Mais la bonne volonté de l’université ne convainc pas les étudiants concernés par la problématique. «Le système social est pareil pour tous les étudiants. J’ai juste eu droit à un étalement de l’année et de diminuer mon minerval de 800 euros à 375», confie Dikram Allach, une maman de 30 ans avec quatre enfants en reprise d’études et en Bac3 médecine. Cette trentenaire bénéficie également d’une aide du chômage pour s’en sortir. «Si j’ai au moins 30 crédits de réussis, je ne suis pas obligée de chercher du boulot.»

La crèche de l’UMons répond aussi aux urgences. «J’ai accouché le 30 décembre. C’était le blocus. J’ai étudié mon cours d’anatomie dans la salle de travail en attendant les contractions», raconte Dikram en riant. Elle continue sur un ton moins joyeux: «Je n’ai passé que deux examens cette session et j’étais vidée. J’ai fait une dépression, je me sentais incapable d’y arriver.» Une amie de la jeune maman l’a aidée à garder le nourrisson. Après trois mois, la directrice de la crèche a trouvé une place pour le bébé.

Dikram Allach doit sa réussite aux résumés de cours partagés sur Facebook, sa force de caractère et l’éducation qu’elle donne à ses trois enfants. «Je ne suis pas maman poule. J’élève mes enfants pour qu’ils soient indépendants. Le grand de 12 ans donne le bain à la petite.» Cette jeune mère n’a aucun soutien de sa famille. Dans les moments difficiles, «je prends sur moi, je n’ai pas le choix. Si personne ne s’occupe des enfants, personne ne le fera».

«Le professeur n’a pas pris en compte le certificat que je lui avais donné. Il m’a mis directement en seconde session et m’a dit: c’est ton problème si tu es enceinte, pas le mien.»  

Dikram n’est pas la seule à manquer d’un soutien familial. «Je n’ai plus mon père et dans ma culture, ma mère ne peut pas venir chez moi en tant que maman non mariée», se révolte Dorcas Kanjinga, une maman étudiante congolaise de 25 ans, en Bac3 informatique à la haute école de Mons. Son fils a un an et demi. «Heureusement j’ai beaucoup d’aide de mon copain et de sa famille, surtout de sa cousine.» Cette jeune femme est tombée enceinte en bac2. «C’était dur avec ma famille, ma mère n’a rien dit à personne. Pendant les cinq premiers mois, elle me parlait comme s’il n’y avait rien. Elle n’évoquait jamais le bébé.»
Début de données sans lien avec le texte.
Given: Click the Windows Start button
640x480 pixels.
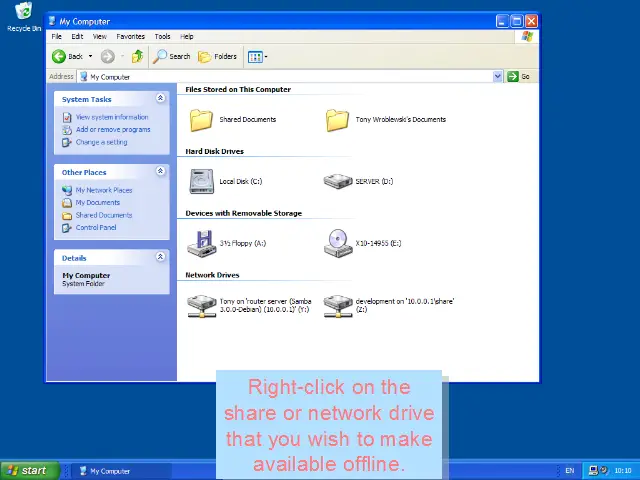Looking at the screenshot, I should click(27, 470).
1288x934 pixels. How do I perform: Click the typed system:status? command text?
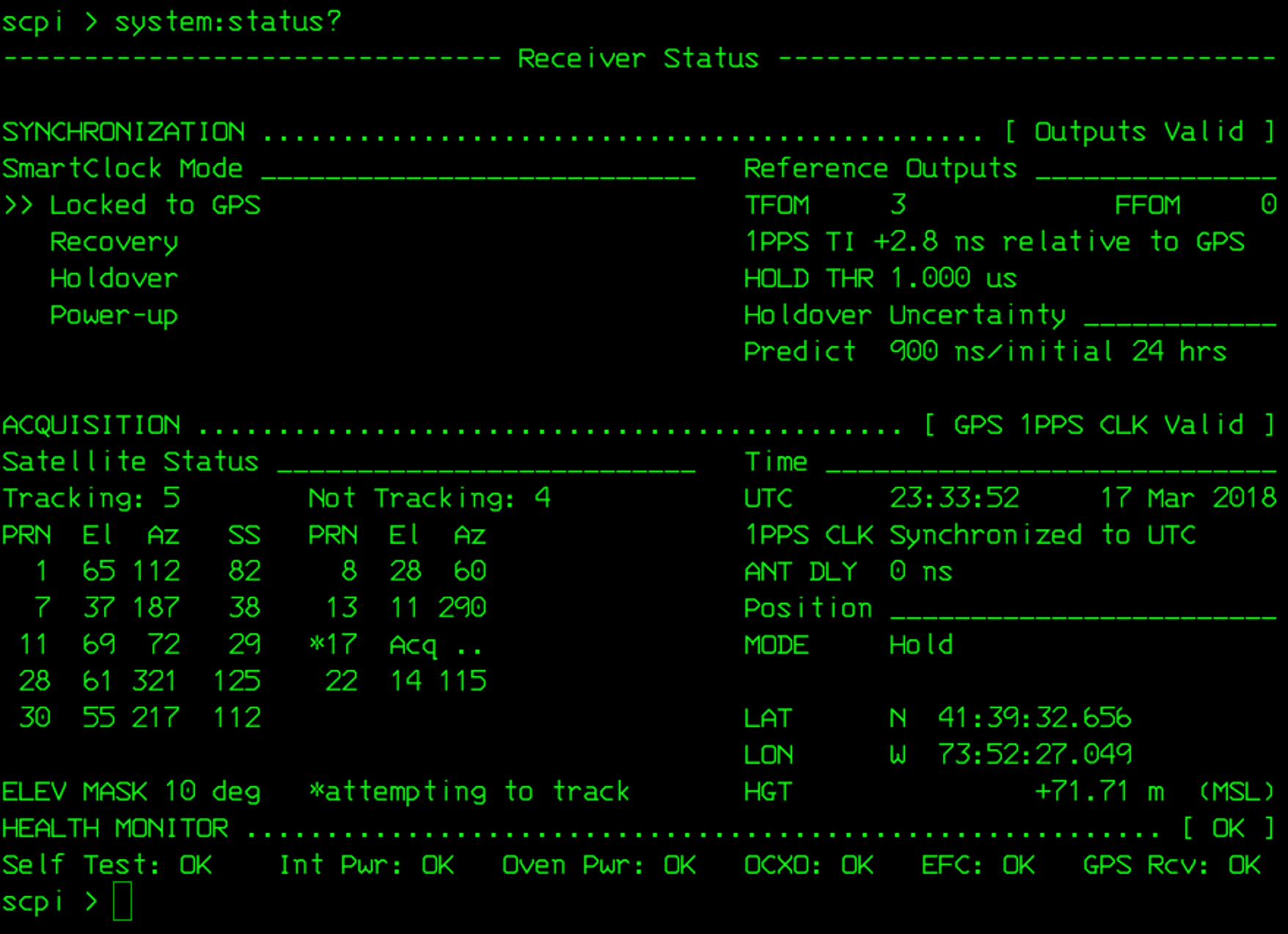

À l’école ça a aussi été difficile pour Dorcas. «J’étais démoralisée, les profs étaient choqués, mes amis ne comprenaient pas que je fasse un enfant aux études. On m’a aussi jugé sur la contraception.» Pourtant Dorcas prenait la pilule. Cette jeune maman a aussi connu la discrimination de la part d’un professeur de travaux pratiques (TP). «Il n’a pas pris en compte le certificat que je lui avais donné. Il m’a mis directement en seconde session et m’a dit: c’est ton problème si tu es enceinte, pas le mien.» 
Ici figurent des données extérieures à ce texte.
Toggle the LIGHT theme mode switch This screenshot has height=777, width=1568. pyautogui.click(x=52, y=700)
Malgré toutes les difficultés, Dorcas Kanjinga n’a jamais songé à arrêter ses études. Elle espère que son mariage le 21 juillet facilitera ses relations avec sa famille. Pour l’instant, elle se concentre sur deux gros examens et la défense orale  de son stage. Elle passera son mémoire en seconde session. Une chose à la fois.